After fumbling and fucking up, I figured out what works:

  1. Cut the red wire into ~3 inch segments for the closer ones, and about ~4 inches for the longer ones.

  2. Dip the end of the wire into CA and plug it all the way into your drilled out hole.

  3. Do all 3 wires, and once they are all glued in, put the wire organizer around them.

  4. Once they are tied up, glue the wire organizer to the head and then you can finish routing them wherever they need to go.

I know this sounds a little simple or obvious, but if you've never done it before, this order of operations may not be immediately apparent.

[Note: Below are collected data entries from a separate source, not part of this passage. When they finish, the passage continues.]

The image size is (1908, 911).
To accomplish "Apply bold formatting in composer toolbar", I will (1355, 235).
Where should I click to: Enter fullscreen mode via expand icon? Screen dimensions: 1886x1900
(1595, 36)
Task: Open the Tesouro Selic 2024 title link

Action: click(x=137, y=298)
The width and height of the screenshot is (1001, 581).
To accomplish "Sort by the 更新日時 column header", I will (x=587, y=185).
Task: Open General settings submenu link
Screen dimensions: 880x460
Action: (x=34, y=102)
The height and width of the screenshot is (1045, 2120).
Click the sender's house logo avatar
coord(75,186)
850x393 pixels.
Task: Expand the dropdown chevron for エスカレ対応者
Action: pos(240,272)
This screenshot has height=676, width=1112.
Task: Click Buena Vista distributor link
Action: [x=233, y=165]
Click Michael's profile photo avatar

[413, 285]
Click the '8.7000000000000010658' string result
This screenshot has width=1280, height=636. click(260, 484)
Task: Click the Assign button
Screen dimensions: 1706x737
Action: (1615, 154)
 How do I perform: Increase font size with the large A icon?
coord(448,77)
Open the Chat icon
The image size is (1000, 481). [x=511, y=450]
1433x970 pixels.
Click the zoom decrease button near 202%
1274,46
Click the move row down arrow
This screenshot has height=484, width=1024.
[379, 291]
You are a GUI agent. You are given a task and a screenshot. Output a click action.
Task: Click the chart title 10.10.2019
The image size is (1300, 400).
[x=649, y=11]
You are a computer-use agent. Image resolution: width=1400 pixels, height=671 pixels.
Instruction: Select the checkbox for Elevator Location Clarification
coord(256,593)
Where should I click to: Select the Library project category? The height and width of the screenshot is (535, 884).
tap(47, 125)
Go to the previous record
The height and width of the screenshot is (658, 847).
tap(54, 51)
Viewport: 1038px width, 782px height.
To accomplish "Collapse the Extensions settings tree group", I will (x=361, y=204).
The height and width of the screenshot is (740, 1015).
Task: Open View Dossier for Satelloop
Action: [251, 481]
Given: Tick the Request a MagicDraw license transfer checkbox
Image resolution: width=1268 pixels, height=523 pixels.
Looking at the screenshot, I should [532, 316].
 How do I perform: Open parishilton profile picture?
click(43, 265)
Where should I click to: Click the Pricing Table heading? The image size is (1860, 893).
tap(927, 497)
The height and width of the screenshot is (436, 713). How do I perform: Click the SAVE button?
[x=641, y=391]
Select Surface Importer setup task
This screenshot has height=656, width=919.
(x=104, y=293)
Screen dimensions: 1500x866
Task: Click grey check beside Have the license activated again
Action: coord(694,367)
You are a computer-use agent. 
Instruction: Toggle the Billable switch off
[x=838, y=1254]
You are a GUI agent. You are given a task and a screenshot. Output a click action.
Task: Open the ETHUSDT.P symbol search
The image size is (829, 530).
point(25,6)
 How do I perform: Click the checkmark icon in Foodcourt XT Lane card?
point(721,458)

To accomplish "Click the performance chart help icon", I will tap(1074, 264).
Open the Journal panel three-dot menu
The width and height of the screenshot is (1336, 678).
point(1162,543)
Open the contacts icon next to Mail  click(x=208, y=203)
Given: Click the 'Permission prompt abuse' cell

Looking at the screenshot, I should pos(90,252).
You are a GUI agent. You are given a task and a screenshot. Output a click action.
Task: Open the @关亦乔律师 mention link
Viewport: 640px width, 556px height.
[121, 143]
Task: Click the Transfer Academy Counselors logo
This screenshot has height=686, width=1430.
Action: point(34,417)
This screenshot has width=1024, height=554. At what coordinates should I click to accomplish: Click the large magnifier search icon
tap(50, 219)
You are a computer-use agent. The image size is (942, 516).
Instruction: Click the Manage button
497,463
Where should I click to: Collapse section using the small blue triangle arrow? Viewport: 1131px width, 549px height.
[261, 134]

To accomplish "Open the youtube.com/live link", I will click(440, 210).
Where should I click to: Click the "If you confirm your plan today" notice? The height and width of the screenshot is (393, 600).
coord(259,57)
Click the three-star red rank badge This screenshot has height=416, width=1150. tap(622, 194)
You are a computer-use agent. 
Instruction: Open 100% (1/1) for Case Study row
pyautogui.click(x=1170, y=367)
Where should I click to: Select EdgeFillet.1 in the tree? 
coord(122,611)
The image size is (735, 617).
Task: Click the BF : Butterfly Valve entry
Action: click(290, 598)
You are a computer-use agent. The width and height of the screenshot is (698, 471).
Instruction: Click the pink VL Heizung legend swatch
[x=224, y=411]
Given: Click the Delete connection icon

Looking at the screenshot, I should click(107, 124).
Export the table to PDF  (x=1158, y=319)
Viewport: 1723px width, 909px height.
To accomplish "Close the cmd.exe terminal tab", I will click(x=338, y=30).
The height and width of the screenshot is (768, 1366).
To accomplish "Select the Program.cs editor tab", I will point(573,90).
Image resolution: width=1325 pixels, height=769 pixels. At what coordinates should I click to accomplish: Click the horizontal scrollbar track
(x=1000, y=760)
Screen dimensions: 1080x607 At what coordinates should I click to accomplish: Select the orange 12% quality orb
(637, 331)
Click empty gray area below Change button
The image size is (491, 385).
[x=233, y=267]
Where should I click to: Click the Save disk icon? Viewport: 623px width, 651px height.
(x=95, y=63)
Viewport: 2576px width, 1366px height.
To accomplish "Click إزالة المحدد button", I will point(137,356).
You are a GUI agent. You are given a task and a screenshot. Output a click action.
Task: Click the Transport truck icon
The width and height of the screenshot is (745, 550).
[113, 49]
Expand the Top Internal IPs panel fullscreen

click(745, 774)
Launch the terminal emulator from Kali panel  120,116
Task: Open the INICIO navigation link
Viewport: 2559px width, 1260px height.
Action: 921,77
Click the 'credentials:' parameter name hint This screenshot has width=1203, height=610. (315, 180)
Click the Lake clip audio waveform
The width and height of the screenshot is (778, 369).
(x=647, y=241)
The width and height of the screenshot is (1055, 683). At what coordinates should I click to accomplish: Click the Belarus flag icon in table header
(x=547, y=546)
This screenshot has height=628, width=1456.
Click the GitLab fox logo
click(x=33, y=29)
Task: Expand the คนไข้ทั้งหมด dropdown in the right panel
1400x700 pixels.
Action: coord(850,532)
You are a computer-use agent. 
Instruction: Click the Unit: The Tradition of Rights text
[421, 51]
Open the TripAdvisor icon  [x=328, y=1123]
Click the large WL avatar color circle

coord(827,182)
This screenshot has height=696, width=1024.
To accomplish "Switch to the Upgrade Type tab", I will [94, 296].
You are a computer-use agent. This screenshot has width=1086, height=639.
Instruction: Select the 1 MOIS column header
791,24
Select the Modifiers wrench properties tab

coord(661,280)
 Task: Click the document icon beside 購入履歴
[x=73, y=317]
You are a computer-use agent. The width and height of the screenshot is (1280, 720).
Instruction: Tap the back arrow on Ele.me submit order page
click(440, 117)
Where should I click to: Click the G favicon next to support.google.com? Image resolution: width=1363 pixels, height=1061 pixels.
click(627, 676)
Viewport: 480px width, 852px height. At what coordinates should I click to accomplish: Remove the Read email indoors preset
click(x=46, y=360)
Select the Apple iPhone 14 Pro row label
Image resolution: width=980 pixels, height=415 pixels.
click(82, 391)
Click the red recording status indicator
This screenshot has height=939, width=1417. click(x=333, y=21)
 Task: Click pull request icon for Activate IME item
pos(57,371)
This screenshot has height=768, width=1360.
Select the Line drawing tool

It wasn't for me.

Although they are annoying, the wiring really does make the build.

After that, it's simply a matter of adding the amber tinted resin that's mean to represent fiberglass. It does a pretty good job I'd say.

All in all, the engine is a straightforward project, and a good introduction to the process.

It took me about two weeks of nights and weekends to get it finished, but I'm very pleased with the results.

There's really nothing notable about the construction process beyond the wiring process and primer/paint choices. That said, don't get complacent— make sure you still test fit as far out as you possibly can to ensure everything goes together smoothly.

I quickly learned that you can test fit steps 1-4, but step 5 will be the one that bites you. So make sure you test fit all the way to step 10, so to speak.